Mercury-Venus-Jupiter, Star Trails & Movie,
Asteroid 1998 QE2
Posted: 1 June 2013
A pack rat from near the observatory was captured and released on Friday, 31 May 2013. Count is now 20 live pack rats and 2 dead ones.
The observatory was opened Friday, 31 May 2013, at 1908 MST, 93°F. At 1919 MST, viewed Mercury and then Venus, 83X. At 1923 MST, viewed Jupiter, 83X, faintly visible against a bright sky. At 1927 MST, viewed Saturn, 83X. Sunset occurred at 1928 MST.
I left the observatory at 1931 MST to photograph the changed positions of Mercury, Venus, and Jupiter in the western sky. This photo was taken at 2005 MST, D7000 DSLR, f/5.6, 1/5sec, ISO 400, 66mm:
Mouseover the image above or tap on it if using a touchscreen device (iPad, iPhone, etc.) to see the labels.
See the changing positions of the planets: 27 May, 26 May, 25 May, 24 May, 23 May, 20 May, 19 May.
I returned to the observatory at 2014 MST. Did more Saturn observing, 83X, while waiting for Astronomical Twilight to end (at 2100 MST).

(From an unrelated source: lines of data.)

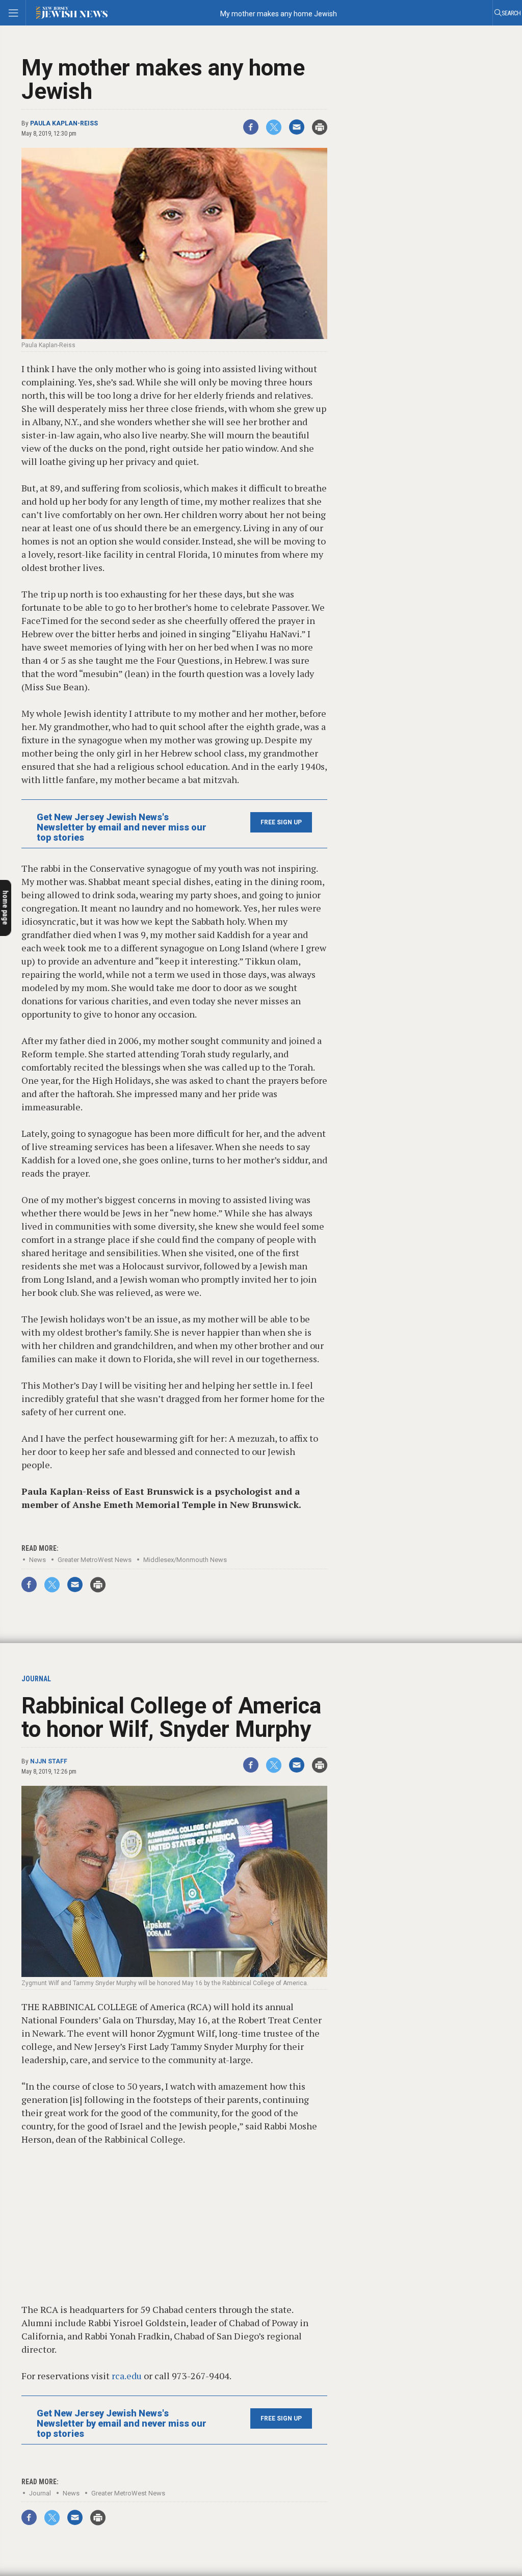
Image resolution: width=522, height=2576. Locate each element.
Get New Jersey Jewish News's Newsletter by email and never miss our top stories (121, 827)
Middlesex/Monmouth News (185, 1560)
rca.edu (127, 2376)
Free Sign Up (281, 822)
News (37, 1560)
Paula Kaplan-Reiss (64, 123)
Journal (40, 2493)
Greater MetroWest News (95, 1560)
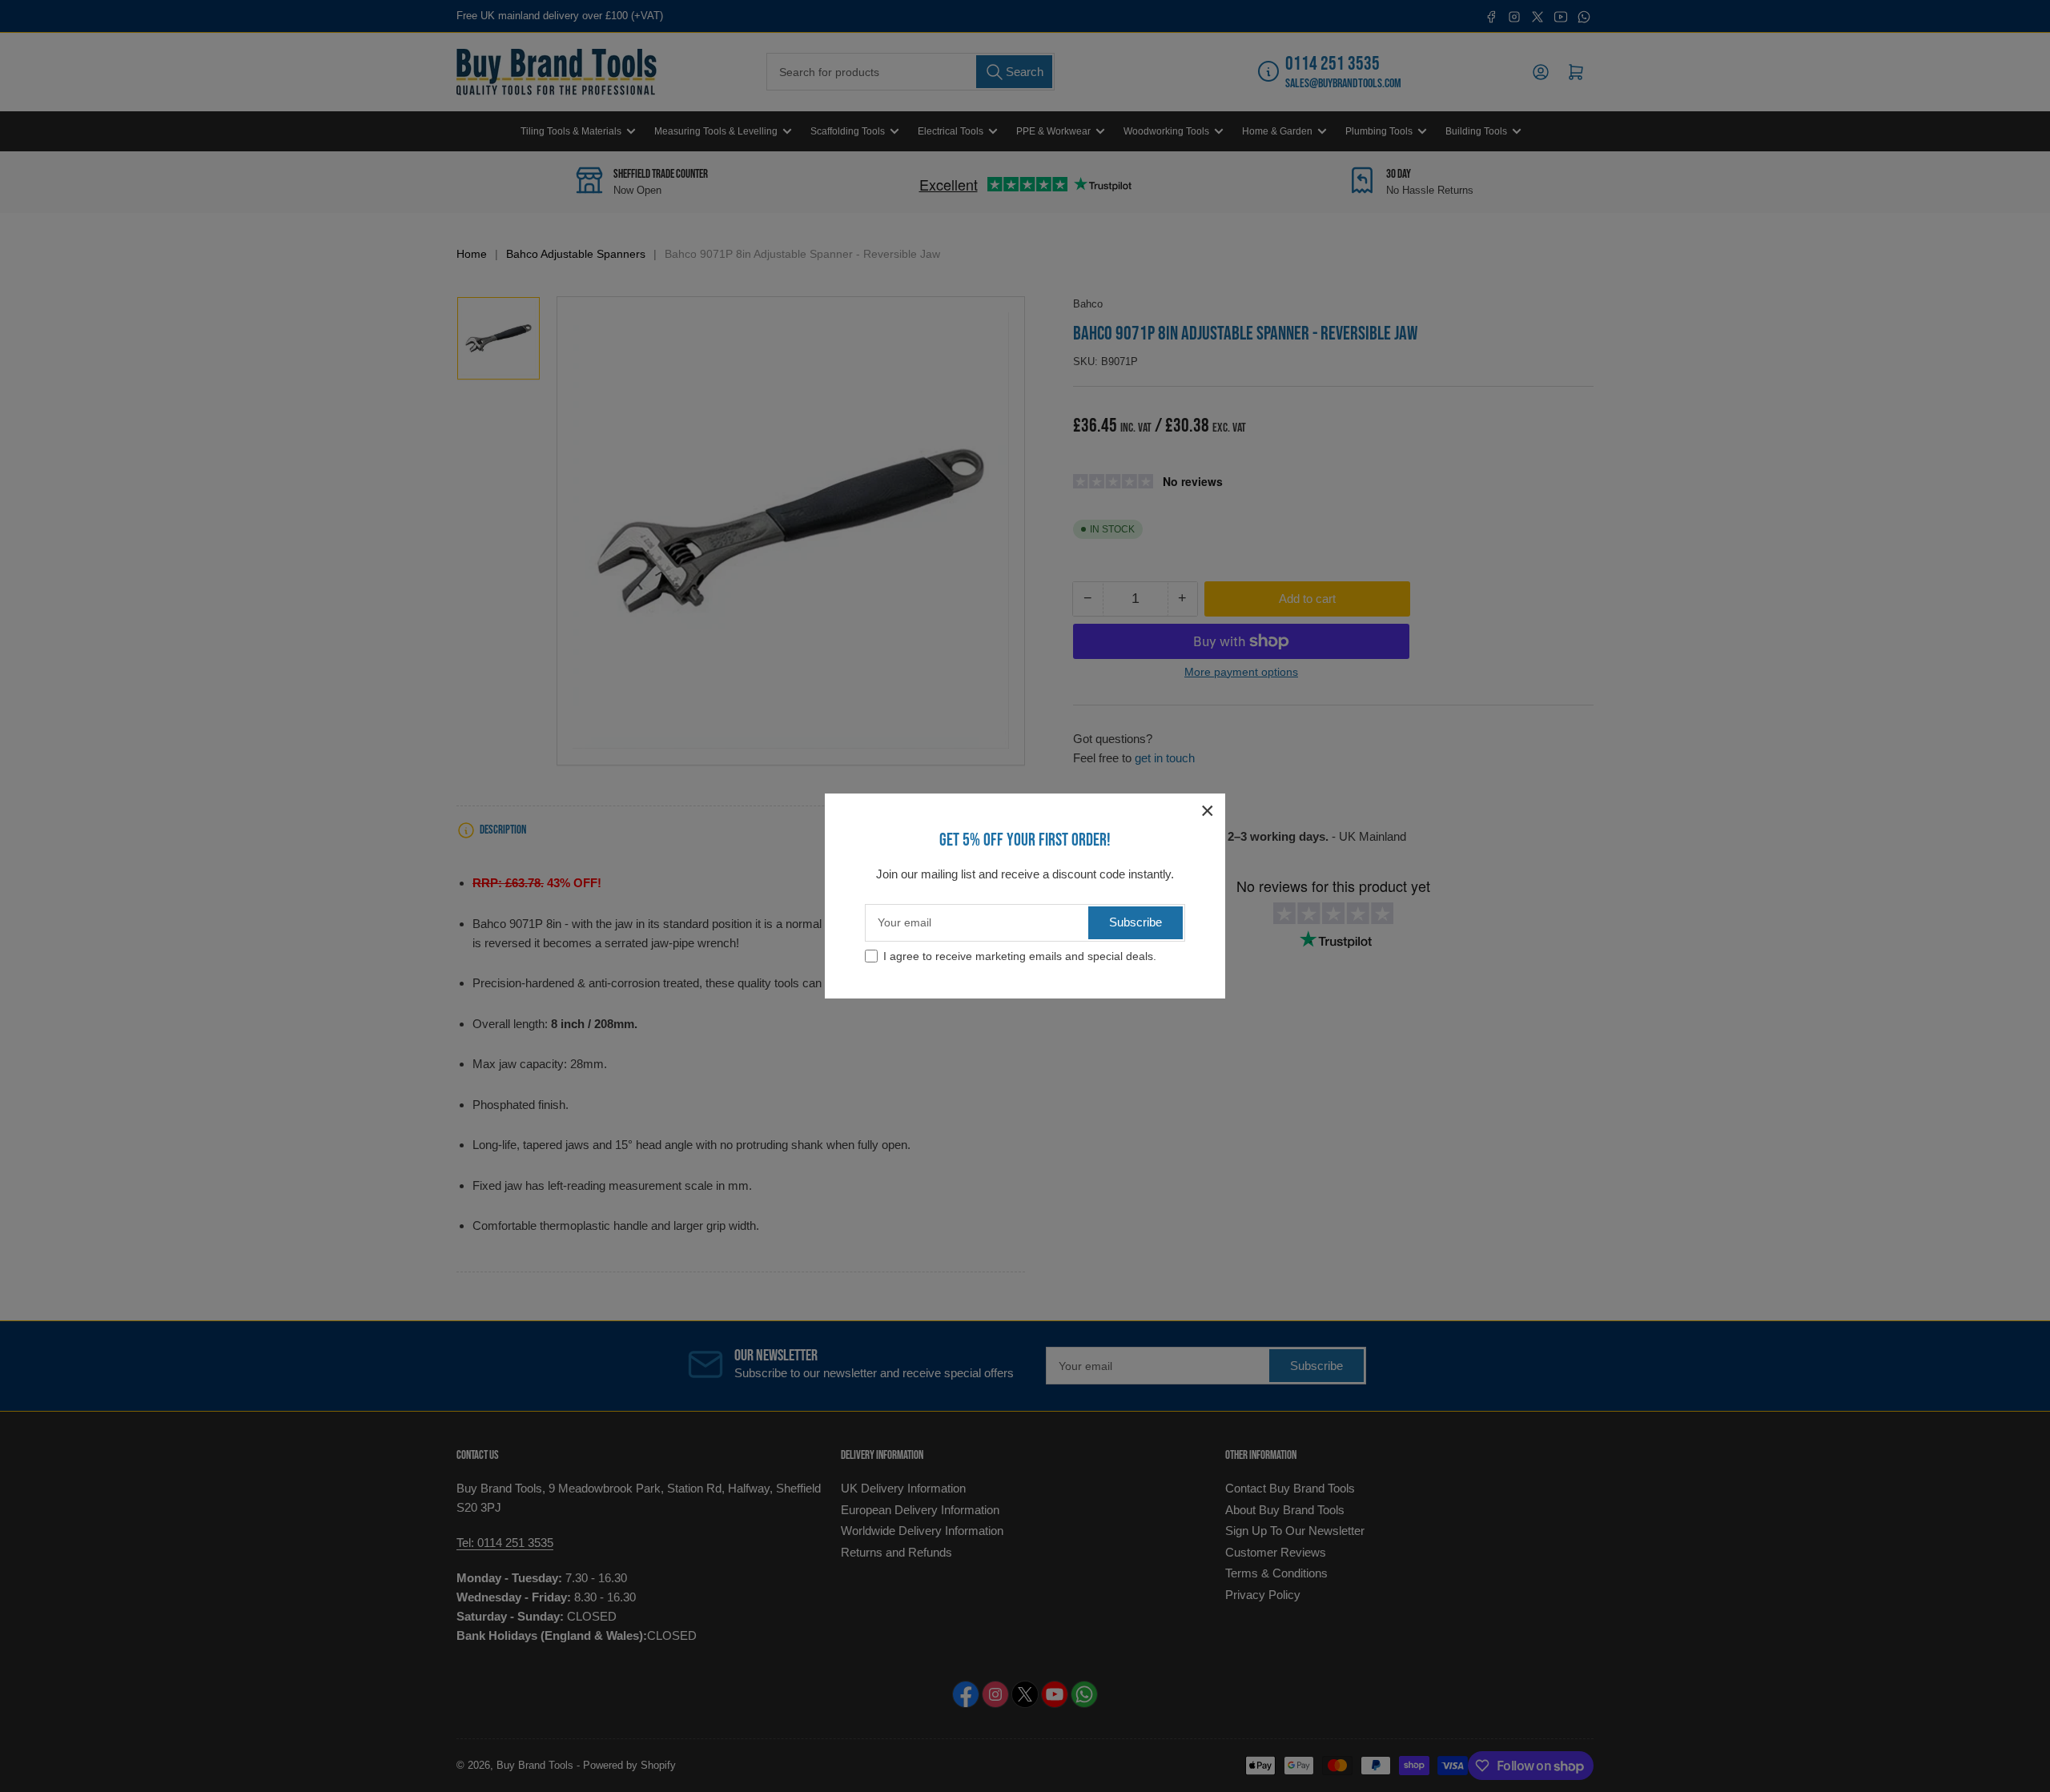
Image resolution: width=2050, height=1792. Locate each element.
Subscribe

At 2028 MST, viewed Omega Centauri (globular cluster), 83X. I put the telescope to sleep at 2039 MST as I would not be using it while taking sky photos.
Beginning at 2100 MST and continuing for 30 minutes, using the D7000 DSLR on a tripod, I took 47 images of the northern sky, 30 seconds, ISO 1600, 18mm. This is the first image:
I processed the 47 images using the free software StarStaX to yield this image showing star trails:
The straight lines are the many airplanes that crossed my night sky during the 30 minutes. The stars are trailed by the Earth's rotation. The "North Star" Polaris is the "constant" star at the center of the star trails. Click the image above to view a time-lapse movie of the same 47 images, showing the 30 minutes of rotation of the sky in 4 seconds. This was my first attempt at making a movie of the night sky and the results were pretty nice. I will be doing more star trails and movies.
At 2138 MST, I resumed observing Saturn with the 8" LX200-ACF, 83X.
At 2144 MST, I powered on the GC Wi-Fi Adapter and used SkySafari Pro to GOTO Asteroid 1998 QE2, which had made its closest approach to the Earth just a few hours earlier. I began searching the star field in the 2" 24mm UWA eyepiece (83X) for the asteroid. Within 2 minutes of starting my search, I had spotted the asteroid moving rapidly against the background stars. I mounted the D7000 DSLR at prime focus of the 8" telescope and did 30 second, ISO 6400, exposures every one minute. This is the first image, taken at 2207 MST:
The trailing of the asteroid's motion is very obvious in just 30 seconds. This animated GIF shows the movement of Asteroid 1998 QE2 in five minutes:
I ended imaging at 2212 MST and resumed observing Asteroid 1998 QE2 using a magnification of 83X. The asteroid was nearing some brighter background stars now and the motion was very evident in just a few seconds.
The observatory was closed at 2238 MST, 73°F. Two Kissing Bugs were seen in the observatory during the night and terminated.
One of my images of the International Space Station (ISS) was used in an article by David Dickinson at Universe Today. Thanks David. Friday morning, 31 May 2013, I captured the ISS transiting the Last Quarter Moon.